Employees at Adobe Systems Inc., Siemens AG and Autodesk Inc. don’t depend on any one device for their work.

Instead, they use cloud-based virtual desktops provided by their companies with the help of Frame Inc., a five-year-old startup that secured $16 million in funding on Wednesday. The financing came courtesy of Bain Capital Ventures, Microsoft Ventures, CNTP and In-Q-Tel, a fund associated with the U.S. intelligence community.

Their investment will help Frame generate more demand for its namesake desktop virtualization offering. The platform lets organizations set up device-agnostic workplaces for their employees with less effort than what traditional on-premise alternatives require. Readymade integrations provide the ability to easily connect with outside security and file storage tools, while an administrative console enables operational staff to quickly spin up new instances.
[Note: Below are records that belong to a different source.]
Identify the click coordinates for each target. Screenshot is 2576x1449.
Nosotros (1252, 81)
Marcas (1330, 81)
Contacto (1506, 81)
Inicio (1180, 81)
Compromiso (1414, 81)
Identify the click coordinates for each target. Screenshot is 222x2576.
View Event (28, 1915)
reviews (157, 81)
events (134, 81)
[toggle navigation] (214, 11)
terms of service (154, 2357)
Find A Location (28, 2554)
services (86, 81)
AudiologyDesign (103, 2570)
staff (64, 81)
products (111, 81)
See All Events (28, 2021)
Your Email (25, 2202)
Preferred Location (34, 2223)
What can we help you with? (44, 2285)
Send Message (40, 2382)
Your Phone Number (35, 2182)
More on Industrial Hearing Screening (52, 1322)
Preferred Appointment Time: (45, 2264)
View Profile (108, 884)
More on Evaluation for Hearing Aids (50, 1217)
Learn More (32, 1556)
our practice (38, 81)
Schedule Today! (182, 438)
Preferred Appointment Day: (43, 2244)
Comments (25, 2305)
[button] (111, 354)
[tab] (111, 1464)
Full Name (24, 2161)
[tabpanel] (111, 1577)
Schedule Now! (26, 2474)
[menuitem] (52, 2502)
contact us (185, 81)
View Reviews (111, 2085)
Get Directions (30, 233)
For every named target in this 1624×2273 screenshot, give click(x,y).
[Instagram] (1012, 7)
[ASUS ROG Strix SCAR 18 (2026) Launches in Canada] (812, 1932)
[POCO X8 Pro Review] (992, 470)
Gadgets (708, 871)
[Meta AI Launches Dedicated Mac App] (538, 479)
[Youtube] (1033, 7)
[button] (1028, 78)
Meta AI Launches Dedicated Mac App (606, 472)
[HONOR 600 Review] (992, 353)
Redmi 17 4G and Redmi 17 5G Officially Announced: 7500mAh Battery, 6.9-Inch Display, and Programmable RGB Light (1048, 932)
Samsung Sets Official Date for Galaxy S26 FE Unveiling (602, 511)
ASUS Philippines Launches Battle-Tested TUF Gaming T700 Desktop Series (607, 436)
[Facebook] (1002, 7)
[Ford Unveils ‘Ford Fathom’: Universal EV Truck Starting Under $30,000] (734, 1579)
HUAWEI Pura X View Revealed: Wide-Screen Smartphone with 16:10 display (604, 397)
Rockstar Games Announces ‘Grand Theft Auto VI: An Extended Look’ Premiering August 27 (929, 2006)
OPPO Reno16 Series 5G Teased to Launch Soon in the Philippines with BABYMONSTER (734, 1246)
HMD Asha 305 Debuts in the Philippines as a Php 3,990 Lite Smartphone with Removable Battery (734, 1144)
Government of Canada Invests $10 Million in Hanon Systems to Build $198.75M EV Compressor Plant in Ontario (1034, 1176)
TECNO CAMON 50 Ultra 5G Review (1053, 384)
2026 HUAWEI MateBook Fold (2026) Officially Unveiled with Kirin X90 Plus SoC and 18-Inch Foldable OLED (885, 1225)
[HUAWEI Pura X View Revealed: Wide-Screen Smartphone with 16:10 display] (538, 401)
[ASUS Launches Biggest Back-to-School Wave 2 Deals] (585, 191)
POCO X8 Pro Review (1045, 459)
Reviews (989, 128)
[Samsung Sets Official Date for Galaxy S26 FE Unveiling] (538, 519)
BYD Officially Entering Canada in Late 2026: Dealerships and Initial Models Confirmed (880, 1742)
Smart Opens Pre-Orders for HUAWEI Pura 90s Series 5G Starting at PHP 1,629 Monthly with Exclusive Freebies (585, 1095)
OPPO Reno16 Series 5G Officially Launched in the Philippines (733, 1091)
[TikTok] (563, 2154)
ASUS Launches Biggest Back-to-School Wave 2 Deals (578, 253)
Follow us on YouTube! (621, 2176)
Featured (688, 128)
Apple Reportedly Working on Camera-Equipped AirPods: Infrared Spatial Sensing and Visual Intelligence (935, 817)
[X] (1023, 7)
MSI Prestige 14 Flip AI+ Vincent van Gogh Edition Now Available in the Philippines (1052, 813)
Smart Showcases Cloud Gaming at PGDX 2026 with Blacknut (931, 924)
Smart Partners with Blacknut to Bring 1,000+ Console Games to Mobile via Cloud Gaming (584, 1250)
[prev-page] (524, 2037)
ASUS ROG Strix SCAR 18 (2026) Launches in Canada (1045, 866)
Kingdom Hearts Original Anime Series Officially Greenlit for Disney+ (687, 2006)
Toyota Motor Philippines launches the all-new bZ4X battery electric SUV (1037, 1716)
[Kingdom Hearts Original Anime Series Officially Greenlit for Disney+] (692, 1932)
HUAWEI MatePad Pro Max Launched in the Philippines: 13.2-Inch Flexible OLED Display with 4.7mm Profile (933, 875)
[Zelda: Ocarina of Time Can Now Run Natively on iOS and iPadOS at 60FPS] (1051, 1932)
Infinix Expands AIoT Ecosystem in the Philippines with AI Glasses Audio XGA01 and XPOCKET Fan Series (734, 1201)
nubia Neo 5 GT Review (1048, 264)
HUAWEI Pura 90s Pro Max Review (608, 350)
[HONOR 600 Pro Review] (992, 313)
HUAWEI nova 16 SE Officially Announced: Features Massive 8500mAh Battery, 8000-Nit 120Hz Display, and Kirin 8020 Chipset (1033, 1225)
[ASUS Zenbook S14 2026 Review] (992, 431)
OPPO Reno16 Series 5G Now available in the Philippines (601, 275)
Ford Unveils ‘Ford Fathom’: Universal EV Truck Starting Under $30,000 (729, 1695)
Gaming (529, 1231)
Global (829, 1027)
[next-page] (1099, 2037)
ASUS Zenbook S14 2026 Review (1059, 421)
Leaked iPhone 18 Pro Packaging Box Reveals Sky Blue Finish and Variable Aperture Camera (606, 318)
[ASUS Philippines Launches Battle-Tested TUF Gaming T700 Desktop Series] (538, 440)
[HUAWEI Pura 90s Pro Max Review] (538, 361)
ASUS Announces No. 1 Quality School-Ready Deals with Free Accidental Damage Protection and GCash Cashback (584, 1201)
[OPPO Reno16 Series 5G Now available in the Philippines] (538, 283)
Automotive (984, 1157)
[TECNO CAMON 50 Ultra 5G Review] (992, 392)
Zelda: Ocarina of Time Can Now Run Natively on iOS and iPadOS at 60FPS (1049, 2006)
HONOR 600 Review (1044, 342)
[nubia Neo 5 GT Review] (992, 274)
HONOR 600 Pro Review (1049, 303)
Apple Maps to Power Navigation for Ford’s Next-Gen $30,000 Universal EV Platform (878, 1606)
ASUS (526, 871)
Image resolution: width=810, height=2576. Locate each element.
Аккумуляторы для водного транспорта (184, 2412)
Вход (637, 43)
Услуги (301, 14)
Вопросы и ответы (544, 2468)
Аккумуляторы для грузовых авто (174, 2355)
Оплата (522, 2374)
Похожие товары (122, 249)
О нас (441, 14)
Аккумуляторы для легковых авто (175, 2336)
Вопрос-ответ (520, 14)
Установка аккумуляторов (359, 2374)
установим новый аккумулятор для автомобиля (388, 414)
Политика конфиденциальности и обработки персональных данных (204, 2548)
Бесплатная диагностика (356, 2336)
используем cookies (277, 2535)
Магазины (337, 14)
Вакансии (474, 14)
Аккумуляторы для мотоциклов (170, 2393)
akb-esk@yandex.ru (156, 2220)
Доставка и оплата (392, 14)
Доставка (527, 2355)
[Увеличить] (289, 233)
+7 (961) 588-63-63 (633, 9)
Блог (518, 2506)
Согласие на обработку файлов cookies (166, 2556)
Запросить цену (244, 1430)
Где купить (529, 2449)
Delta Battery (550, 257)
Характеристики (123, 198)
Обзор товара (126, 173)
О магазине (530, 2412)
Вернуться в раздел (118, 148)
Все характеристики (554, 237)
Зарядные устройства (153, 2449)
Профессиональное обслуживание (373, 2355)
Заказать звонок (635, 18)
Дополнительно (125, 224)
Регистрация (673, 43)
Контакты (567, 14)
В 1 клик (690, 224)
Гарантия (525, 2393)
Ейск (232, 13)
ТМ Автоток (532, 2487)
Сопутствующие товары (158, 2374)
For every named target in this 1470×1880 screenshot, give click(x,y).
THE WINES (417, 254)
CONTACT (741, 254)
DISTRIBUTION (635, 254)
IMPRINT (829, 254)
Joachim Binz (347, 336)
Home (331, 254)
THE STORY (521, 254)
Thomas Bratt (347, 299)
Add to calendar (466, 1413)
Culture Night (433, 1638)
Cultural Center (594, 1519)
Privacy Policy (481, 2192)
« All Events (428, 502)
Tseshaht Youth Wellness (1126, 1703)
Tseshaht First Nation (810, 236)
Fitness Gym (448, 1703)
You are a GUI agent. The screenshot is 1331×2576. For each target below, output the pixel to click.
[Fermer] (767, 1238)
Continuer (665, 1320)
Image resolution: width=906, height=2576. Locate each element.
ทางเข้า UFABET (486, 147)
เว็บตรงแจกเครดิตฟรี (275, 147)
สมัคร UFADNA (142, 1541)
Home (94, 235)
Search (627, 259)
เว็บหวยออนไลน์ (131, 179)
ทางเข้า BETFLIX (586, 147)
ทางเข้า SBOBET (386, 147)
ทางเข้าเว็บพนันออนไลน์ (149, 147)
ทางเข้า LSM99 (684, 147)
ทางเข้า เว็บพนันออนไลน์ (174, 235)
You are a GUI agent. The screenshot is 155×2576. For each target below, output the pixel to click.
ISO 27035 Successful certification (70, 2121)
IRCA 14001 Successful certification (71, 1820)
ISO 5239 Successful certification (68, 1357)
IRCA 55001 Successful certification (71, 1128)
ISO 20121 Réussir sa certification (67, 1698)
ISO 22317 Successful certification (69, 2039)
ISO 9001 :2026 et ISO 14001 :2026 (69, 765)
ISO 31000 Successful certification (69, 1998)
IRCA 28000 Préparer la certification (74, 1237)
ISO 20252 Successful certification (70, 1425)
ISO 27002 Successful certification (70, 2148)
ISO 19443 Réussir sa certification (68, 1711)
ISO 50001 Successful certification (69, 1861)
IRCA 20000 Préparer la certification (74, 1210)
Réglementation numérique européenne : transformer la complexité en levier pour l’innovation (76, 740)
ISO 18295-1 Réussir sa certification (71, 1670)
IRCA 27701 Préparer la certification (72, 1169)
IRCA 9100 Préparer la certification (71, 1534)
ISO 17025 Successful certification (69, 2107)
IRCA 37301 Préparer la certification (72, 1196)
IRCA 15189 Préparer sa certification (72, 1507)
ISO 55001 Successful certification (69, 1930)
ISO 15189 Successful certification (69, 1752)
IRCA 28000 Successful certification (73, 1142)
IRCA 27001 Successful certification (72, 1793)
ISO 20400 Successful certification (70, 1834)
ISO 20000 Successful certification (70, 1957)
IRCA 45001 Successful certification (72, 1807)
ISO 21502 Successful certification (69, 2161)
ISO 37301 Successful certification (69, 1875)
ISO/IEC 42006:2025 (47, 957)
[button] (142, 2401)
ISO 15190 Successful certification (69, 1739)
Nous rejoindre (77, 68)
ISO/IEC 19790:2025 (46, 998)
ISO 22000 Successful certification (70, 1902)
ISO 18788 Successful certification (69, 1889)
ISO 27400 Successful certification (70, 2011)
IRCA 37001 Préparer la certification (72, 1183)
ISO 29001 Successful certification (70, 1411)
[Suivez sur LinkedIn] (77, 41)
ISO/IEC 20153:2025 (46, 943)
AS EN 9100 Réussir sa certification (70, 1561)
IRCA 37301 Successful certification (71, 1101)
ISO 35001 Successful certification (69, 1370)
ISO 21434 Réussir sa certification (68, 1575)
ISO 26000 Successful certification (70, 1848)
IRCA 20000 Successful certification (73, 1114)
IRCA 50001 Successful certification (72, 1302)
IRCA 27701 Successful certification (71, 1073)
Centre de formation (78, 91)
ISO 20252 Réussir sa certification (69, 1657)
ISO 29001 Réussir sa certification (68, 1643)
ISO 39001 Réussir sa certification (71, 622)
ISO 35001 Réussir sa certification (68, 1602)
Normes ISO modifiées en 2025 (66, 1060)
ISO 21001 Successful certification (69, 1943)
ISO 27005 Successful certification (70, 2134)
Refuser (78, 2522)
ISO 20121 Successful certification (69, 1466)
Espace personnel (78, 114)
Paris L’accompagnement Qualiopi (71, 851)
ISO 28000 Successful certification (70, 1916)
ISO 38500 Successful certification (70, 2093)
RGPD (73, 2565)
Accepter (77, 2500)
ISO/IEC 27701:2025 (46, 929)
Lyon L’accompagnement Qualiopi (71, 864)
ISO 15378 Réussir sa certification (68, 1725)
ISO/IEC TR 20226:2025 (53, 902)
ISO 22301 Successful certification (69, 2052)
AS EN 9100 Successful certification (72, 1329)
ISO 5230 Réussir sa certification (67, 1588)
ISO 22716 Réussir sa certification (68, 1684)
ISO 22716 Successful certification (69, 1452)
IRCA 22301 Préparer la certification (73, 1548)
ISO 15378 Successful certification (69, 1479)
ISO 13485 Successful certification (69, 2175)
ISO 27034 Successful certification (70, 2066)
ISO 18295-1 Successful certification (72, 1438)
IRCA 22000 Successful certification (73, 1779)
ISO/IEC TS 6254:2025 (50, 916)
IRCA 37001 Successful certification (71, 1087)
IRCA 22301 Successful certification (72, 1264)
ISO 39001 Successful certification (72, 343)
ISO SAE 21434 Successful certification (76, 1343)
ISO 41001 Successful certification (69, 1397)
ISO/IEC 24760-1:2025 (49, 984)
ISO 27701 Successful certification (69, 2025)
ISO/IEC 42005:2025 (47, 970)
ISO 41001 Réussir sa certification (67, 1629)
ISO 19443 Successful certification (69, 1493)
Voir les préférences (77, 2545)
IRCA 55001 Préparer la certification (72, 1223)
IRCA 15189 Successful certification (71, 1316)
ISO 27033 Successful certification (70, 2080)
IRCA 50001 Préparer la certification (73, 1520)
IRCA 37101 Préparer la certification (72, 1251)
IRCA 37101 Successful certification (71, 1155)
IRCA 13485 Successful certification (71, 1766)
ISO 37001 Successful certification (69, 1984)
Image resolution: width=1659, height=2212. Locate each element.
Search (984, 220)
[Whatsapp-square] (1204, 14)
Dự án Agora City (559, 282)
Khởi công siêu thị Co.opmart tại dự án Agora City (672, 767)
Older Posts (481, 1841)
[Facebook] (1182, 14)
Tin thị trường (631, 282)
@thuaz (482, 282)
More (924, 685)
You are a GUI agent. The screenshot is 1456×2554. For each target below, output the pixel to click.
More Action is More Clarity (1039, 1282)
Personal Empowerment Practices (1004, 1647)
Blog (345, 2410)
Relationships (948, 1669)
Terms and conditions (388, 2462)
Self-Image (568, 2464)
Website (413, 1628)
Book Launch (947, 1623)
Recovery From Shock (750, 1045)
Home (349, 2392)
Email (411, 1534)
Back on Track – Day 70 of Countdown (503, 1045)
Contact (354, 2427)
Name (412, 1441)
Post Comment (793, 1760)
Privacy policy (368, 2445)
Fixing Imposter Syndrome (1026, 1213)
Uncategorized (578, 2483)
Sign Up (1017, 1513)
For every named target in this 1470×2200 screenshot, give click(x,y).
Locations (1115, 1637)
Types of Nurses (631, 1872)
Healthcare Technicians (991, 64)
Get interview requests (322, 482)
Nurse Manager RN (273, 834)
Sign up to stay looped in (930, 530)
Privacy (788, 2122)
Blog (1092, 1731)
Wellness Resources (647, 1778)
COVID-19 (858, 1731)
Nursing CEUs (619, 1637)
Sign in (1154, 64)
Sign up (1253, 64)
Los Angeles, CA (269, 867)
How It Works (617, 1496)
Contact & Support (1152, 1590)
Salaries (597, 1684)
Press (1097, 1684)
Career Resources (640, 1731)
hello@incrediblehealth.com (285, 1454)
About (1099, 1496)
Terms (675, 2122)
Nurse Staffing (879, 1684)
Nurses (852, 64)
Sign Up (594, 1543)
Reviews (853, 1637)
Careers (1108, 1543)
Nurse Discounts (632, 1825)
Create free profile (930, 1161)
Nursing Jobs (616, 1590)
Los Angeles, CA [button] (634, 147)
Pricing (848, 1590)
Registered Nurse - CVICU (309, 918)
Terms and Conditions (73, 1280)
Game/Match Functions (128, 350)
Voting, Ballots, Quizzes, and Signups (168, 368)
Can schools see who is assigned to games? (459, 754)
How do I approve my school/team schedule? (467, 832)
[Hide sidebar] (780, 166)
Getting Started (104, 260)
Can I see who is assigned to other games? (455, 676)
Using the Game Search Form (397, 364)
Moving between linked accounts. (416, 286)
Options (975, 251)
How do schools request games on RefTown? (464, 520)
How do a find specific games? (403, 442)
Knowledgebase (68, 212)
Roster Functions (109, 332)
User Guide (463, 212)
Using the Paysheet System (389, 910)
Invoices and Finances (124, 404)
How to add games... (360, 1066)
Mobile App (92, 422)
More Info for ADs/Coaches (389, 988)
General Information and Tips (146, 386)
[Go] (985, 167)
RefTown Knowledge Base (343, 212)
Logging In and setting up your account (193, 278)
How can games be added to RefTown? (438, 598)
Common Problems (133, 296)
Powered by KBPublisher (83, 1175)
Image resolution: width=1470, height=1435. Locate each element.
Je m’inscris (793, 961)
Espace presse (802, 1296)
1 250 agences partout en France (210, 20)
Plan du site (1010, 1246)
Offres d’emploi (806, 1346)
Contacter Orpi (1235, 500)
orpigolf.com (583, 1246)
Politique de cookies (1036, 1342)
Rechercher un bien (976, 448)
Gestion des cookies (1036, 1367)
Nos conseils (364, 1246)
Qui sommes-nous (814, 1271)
Frame makes it possible to deploy a virtual desktop in one of several dozen cloud data centers operated by Amazon Web Services and Microsoft Corp., the two leaders of the infrastructure-service market. According to the startup, this feature helps companies avoid becoming locked into any one particular platform. If a firm that normally uses Azure wants to take advantage of a new AWS data center in a region where Microsoft does not yet have a presence, they could do so without making any major configuration changes.

Frame provides a set of programming interfaces to help companies identify the most suitable infrastructure option. They enable developers to compare performance and other key metrics using relatively simple commands, while doubling as a means of connecting the startup’s platform with systems not supported out of the box.

One of the main uses for the latter feature is aggregating data into a back-end system for analysis. According to Frame, companies can track most of everything from how many virtual desktops are running at a given time to the amount of hardware resources they consume.

The startup will need to keep adding such as value-added features if it wants to keep up with the other players in the cloud-based desktop virtualization segment. One of them is Amazon, which joined the fray in 2014 with a service called WorkSpaces. Citrix Systems Inc. followed suit last year by launching a managed version of its popular on-premise desktop virtualization software.